Table 7. Summarized results of state-of-the-arts.

Methods	GAR (%)	FAR (%)	Keybits
Iris-based fuzzy commitment schemes [61]	95.08	0	128
Iris-biometric key generation [62]	93.47	0	128
Iris fuzzy vault [63]	92.10	0	51
Multi-iris fuzzy vault [63]	95.49	0	53
Proposed method	97.35	0	66

6. Conclusions

In this paper, we proposed a cancelable iris based key binding scheme that is freed from the limitation of error correcting capacity and tedious alignment process. The main reason for introducing IFO hashing as part of the proposed method is to enable efficient and tunable storage and fulfill the non-invertibility and unlinkability requirements. Storage (kB) per bit was proposed as the metric to vindicate the significant effect of controllable hashed code length in managing the storage space and preserving the accuracy performance.
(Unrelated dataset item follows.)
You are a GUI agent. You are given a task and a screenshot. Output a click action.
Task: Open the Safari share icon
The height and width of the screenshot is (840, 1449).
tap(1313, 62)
As a result, the highest GAR of 96.37% at zero FAR with storage record equal to 1.90 kB was achieved by our proposed scheme. A precise and useful key retrieval metric—KRR—was proposed and implemented for security analysis, such as false accept attacks and the indistinguishability game. In-depth security analysis emphasizing the adversary’s advantages gained over the proposed key binding design was evaluated through an indistinguishability game. In addition, the complexity and the security level of the proposed method were also justified against potential attacks. For example, our proposed method showed a brute force attack complexity of $2^{100}$ and a sufficient false accept complexity of $2^{66}$ bits under the worst case scenario for a key length of 100 bits. The proposed method embraces the flexibility while maintaining significant accuracy performance and security level. The security-performance tradeoff was attended to through experiments where the optimum GAR ranged from 96.37% to 97.35%, and zero FAR remained stagnant, regardless of the increasing key length from 10 to 200 bits. This implies that the quality preservation of the accuracy performance at higher security levels is achievable through our proposed key binding scheme. Finally, the proposed method requires no re-enrollment and storage for seeds, making it more attractive for actual implementation compared to other methods. We hope that this work can evoke more thoughts and analysis towards higher flexibility and security for the iris key binding scheme in future.